Monday, March 22, 2021

Ettore Scola's A Special Day


On May 6, 1938, Hitler met with Mussolini in Rome. Ettore Scola’s A Special Day (1977) is set against the background of that event. Antonietta (Sophia Loren) is unhappily married to the brutish Emanuele (John Vernon). When her husband and six children join the crowds who have  poured into the streets, she's left alone with the family’s myna which promptly escapes. The lonely housewife meets her cultivated and distinguish-looking neighbor Gabriele (Marcello Mastroianni) when the bird lands outside his window. The heavy-handed symbolism is mitigated by the dramatic angles that the director employs as he negotiates the deserted Mussolini era public housing, the Caso Popolari, with its arches, striated walls and steep winding staircases. The loudspeakers in the streets provide a particularly effective counterpoint to the interior conflict that begins to take place in the souls of the two major characters. Though the two can see each other through their respective apartment windows, they literally have to jump through hoops to engage, something which is exaggerated by a nosey caretaker (Francoise Berd), a fascist sympathizer, who's growingly suspicious of the housewife's obvious attraction to the neighbor who turns out to be a radio announcer, dismissed from his position, due to his homosexuality.
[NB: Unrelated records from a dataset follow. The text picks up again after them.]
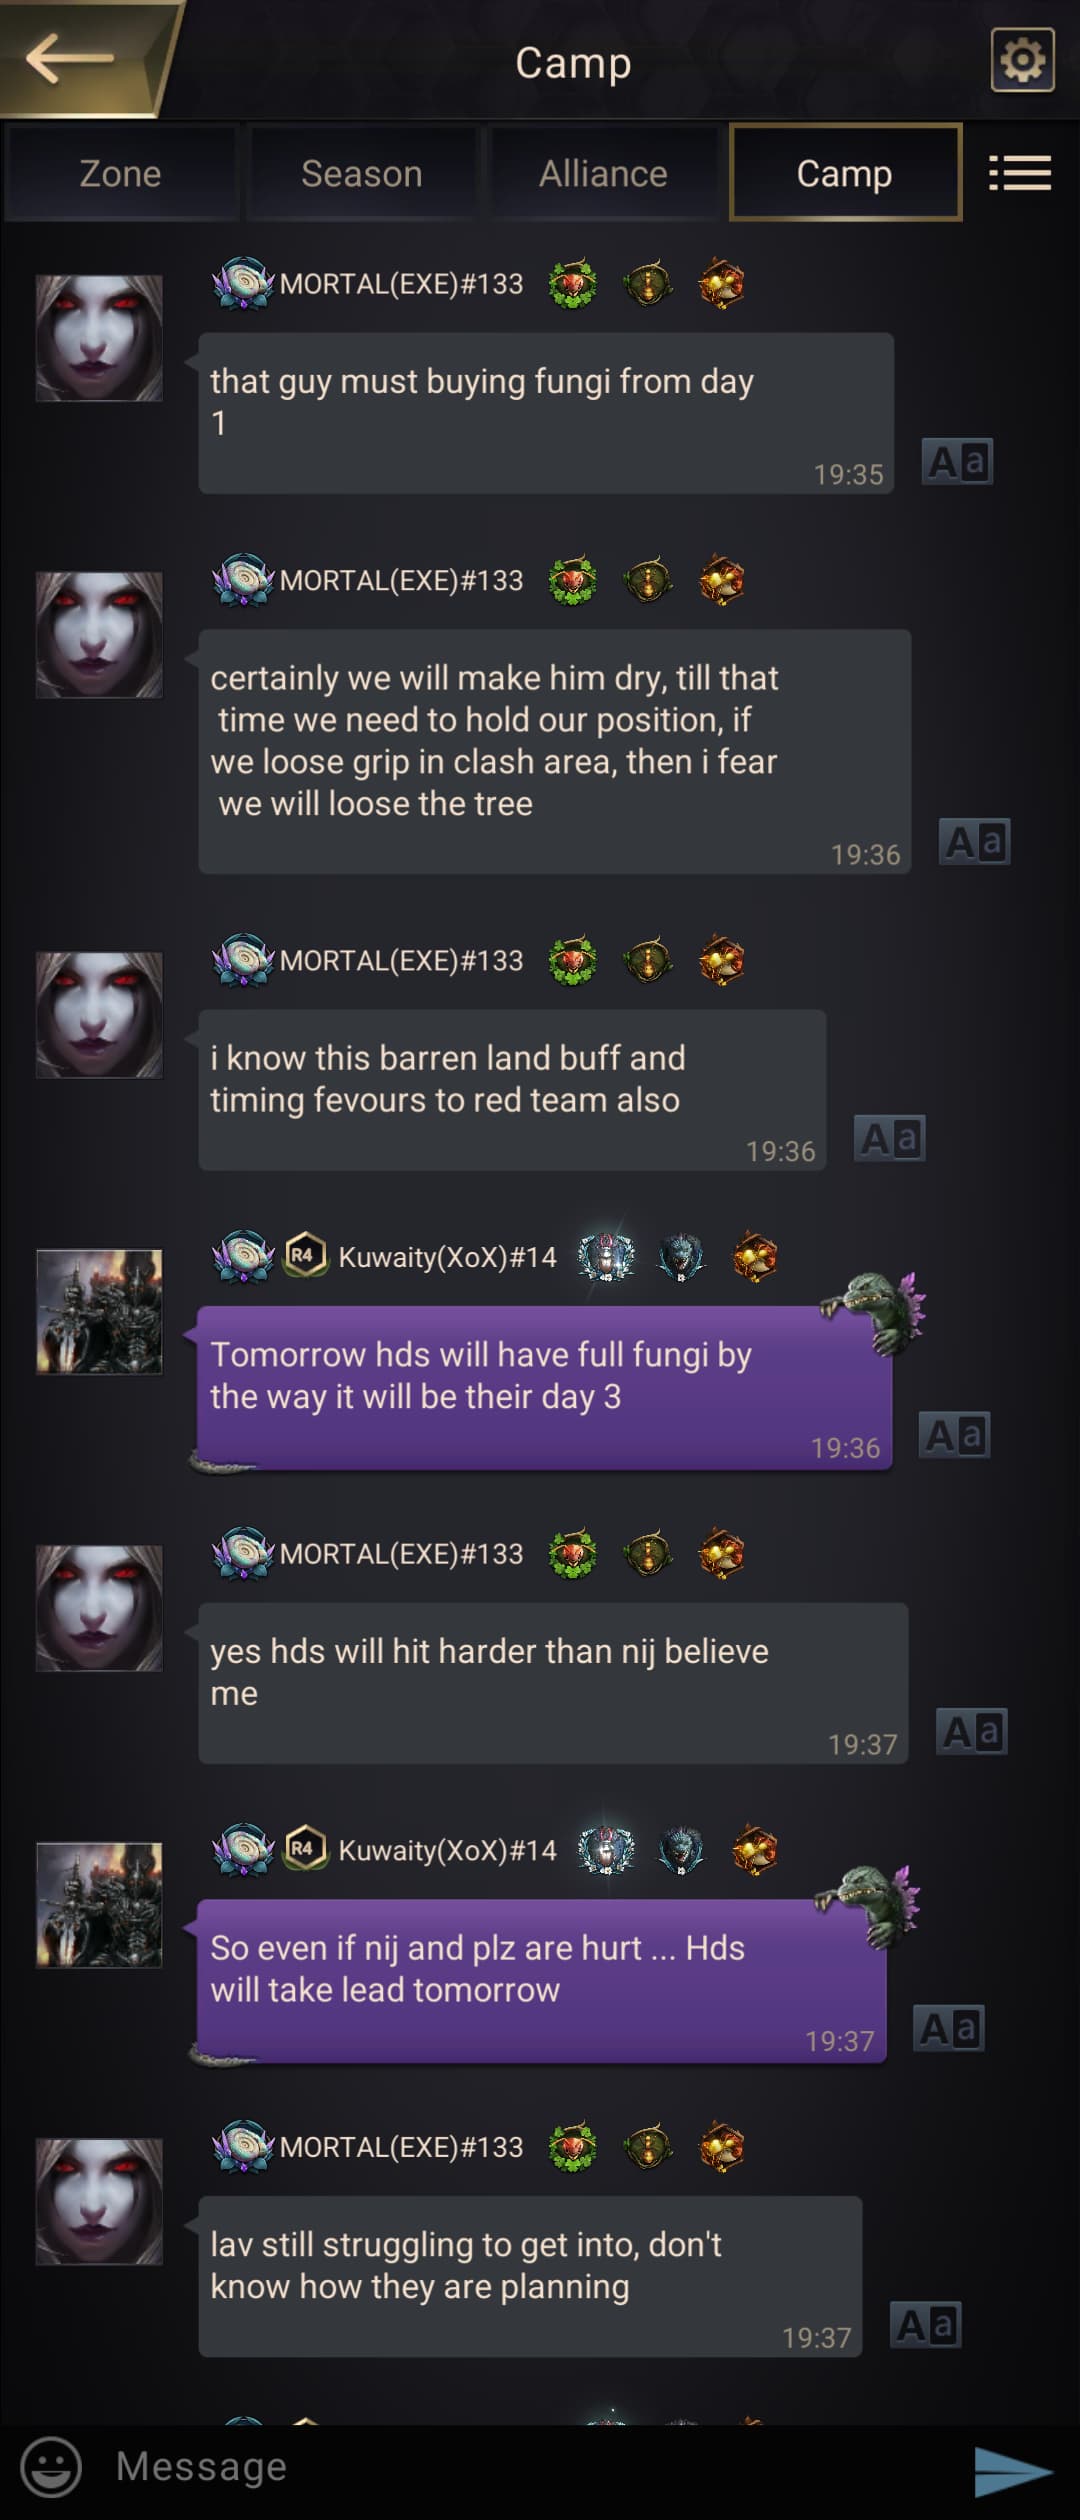Focus the Message input field

520,2467
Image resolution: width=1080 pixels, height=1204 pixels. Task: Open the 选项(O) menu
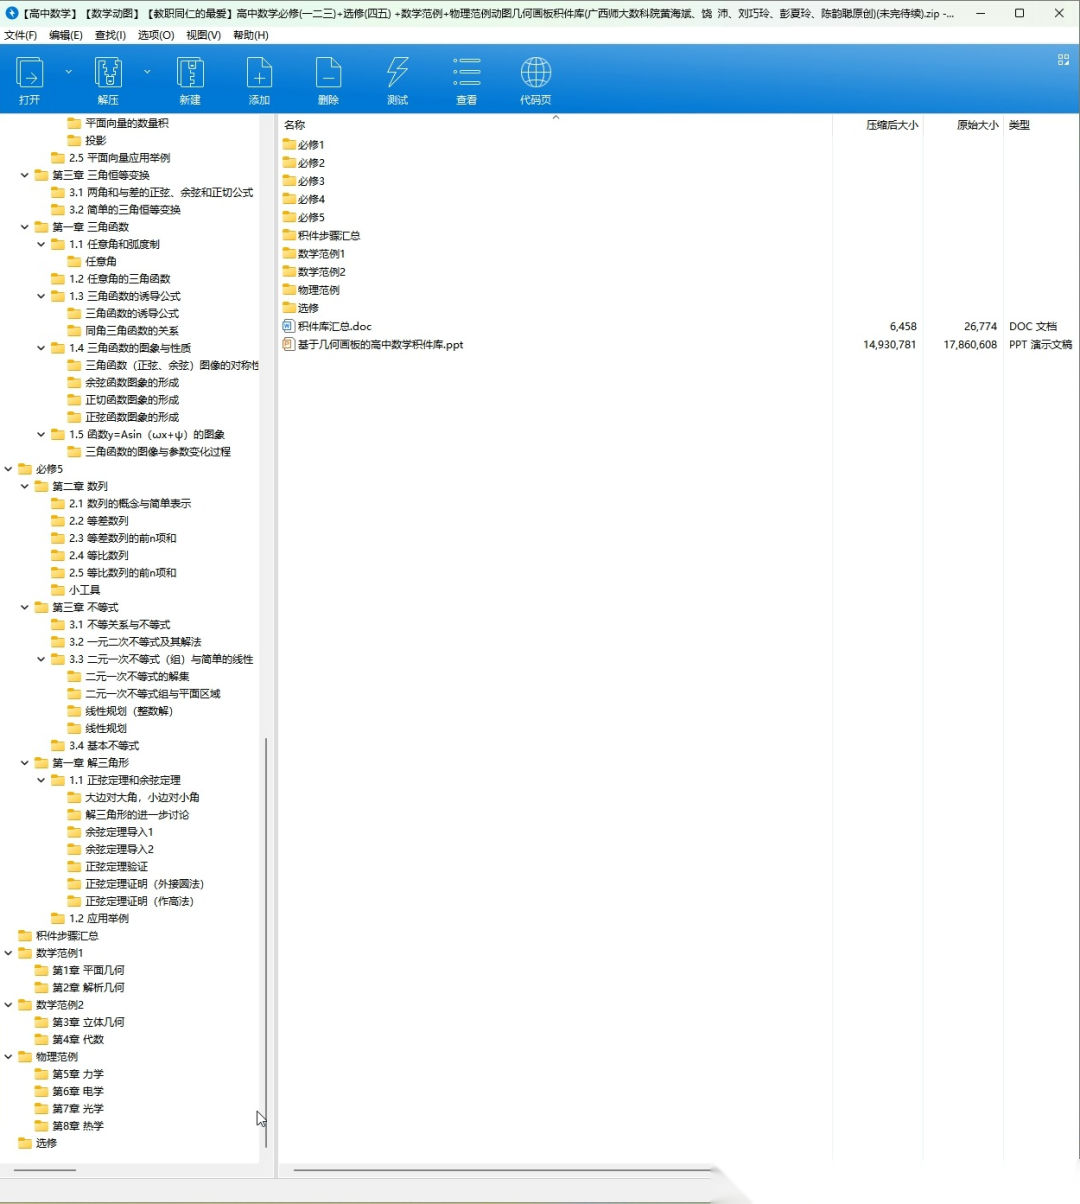(155, 35)
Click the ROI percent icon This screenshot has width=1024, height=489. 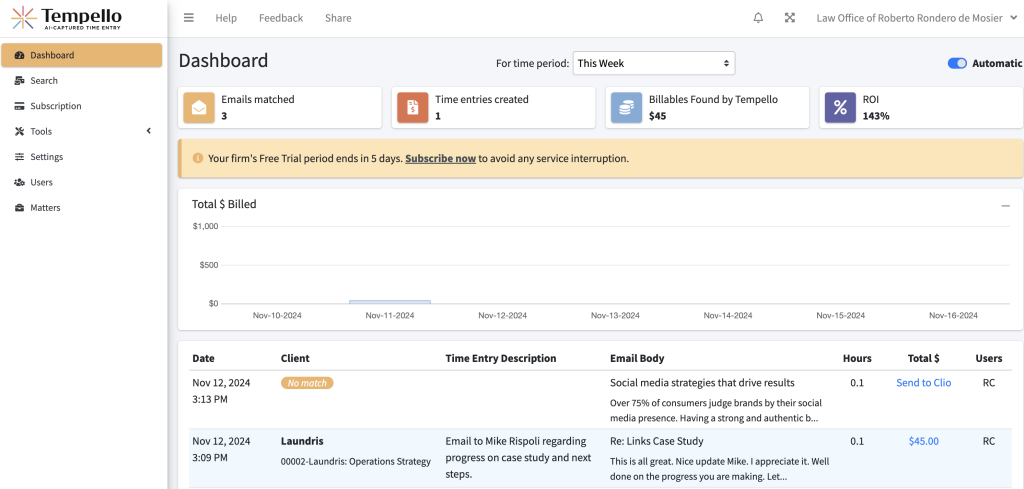(x=840, y=107)
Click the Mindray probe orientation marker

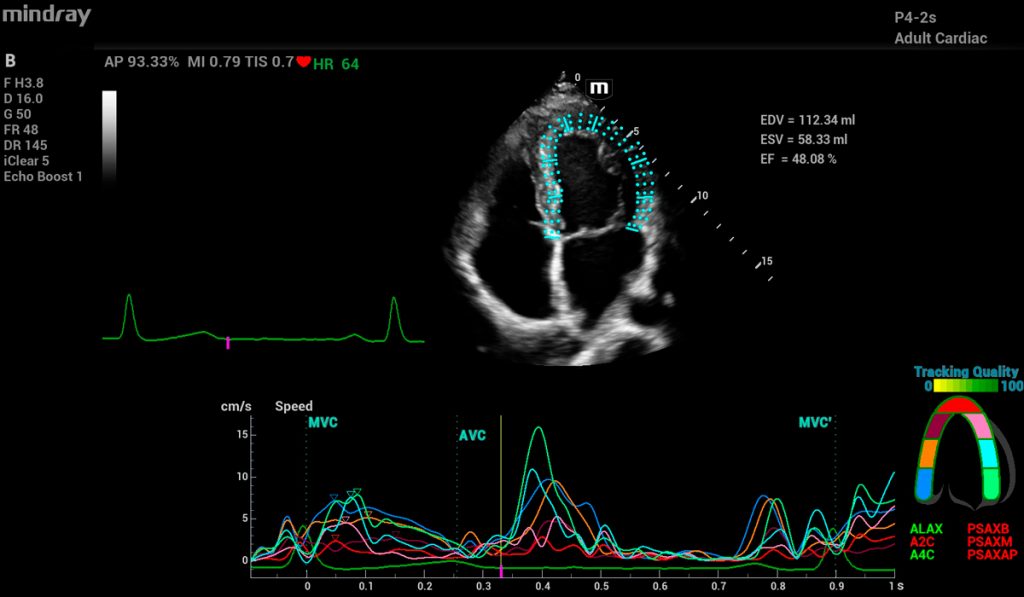click(599, 88)
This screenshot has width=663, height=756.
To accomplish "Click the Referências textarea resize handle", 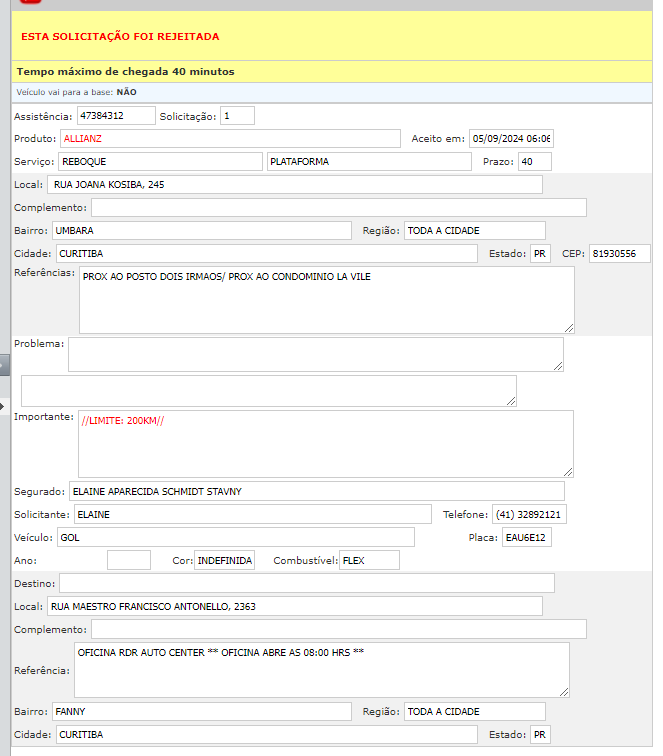I will point(568,326).
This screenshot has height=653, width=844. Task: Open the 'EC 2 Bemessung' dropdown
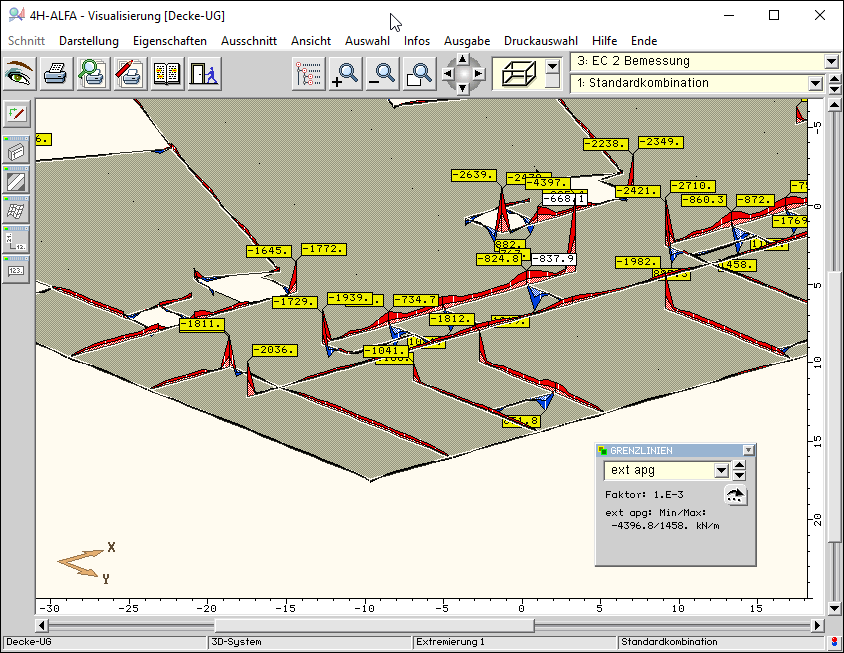831,62
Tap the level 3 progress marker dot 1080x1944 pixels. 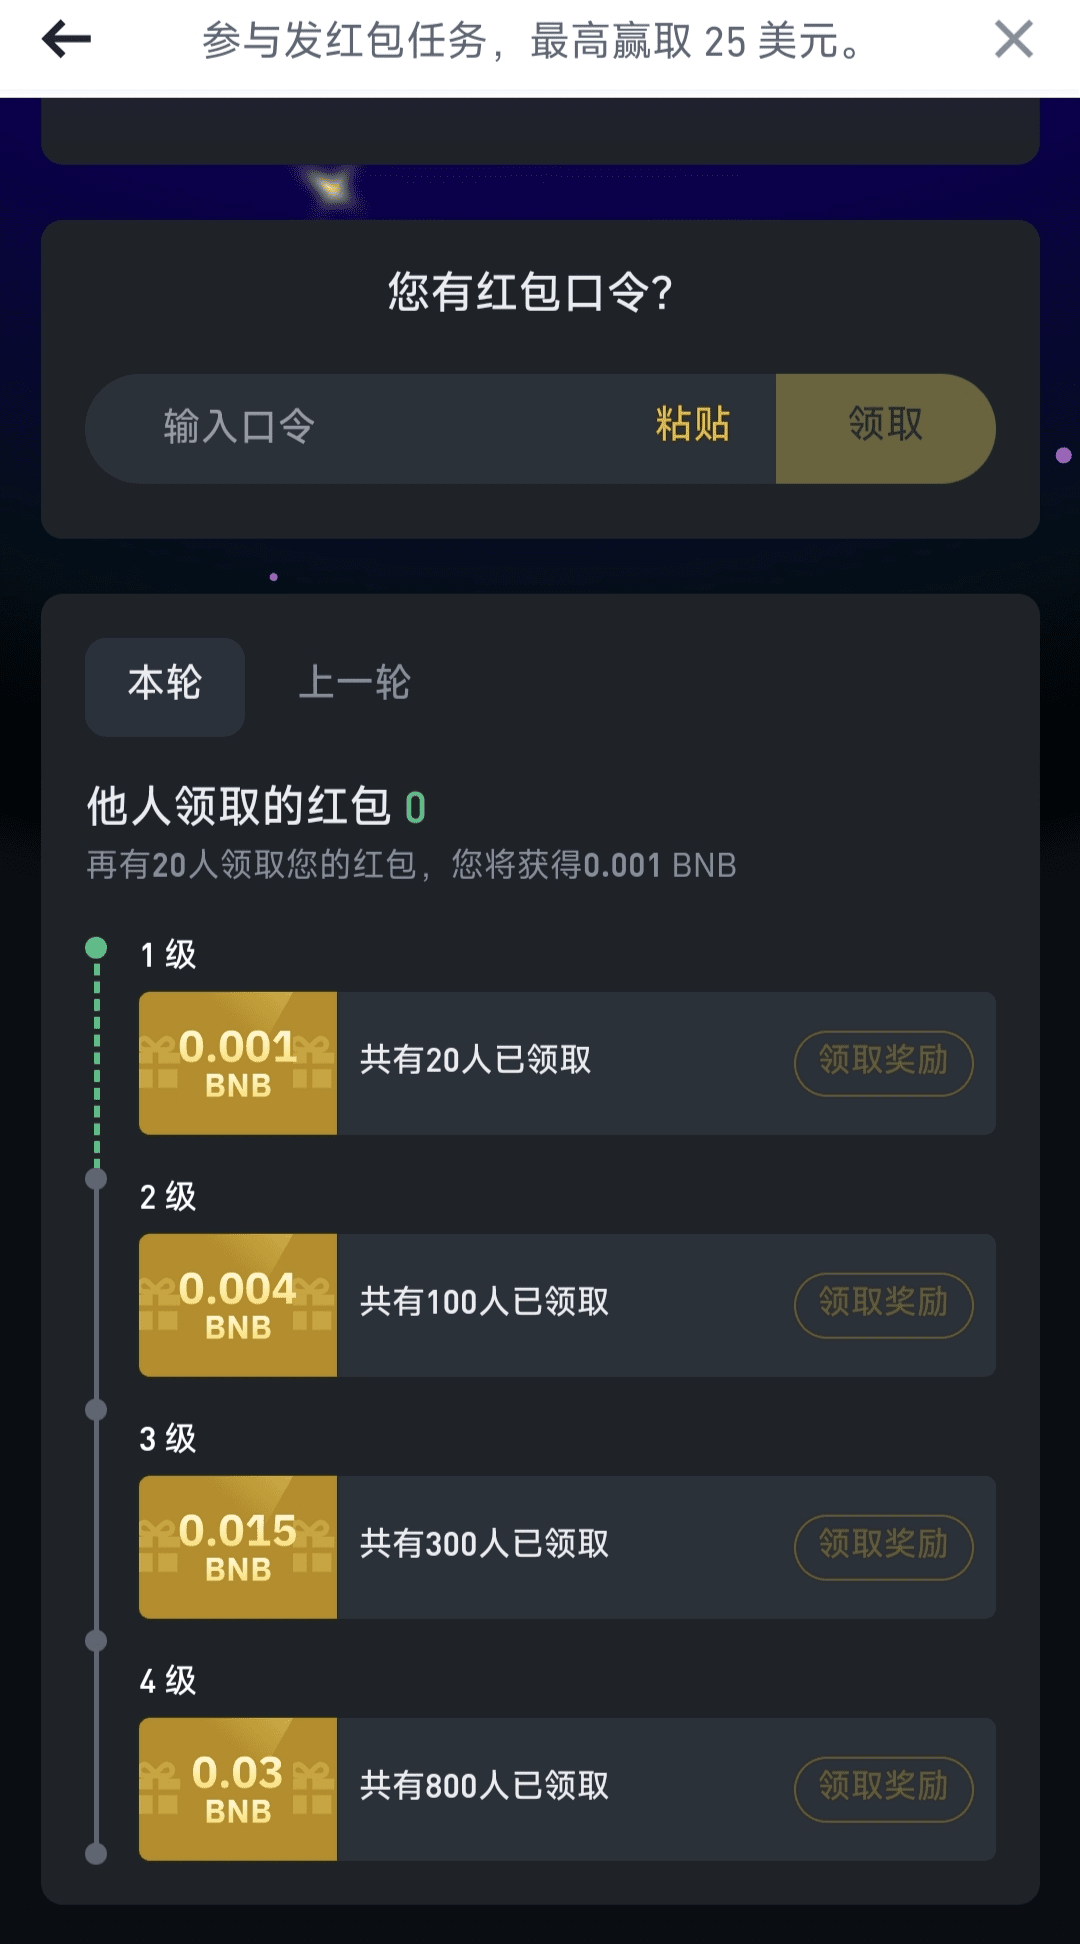[x=96, y=1410]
In a moment of passion the two characters escape the entrapment of their respective lives, but it’s a passion predicated on impossibility. A Special Day is a fascist Brief Encounter; it both enjoys and suffers from the melodrama and hyperbole of the David Lean version of the Noel Coward play. While black and white documentary footage of the original event is employed, the unblinking two-tone effect also unfortunately describes the limited palette with which the director paints his characters' emotional lives. A Special Day is a classic star vehicle, noteworthy primarily for the conjunction of two mythic figures of the Italian cinema.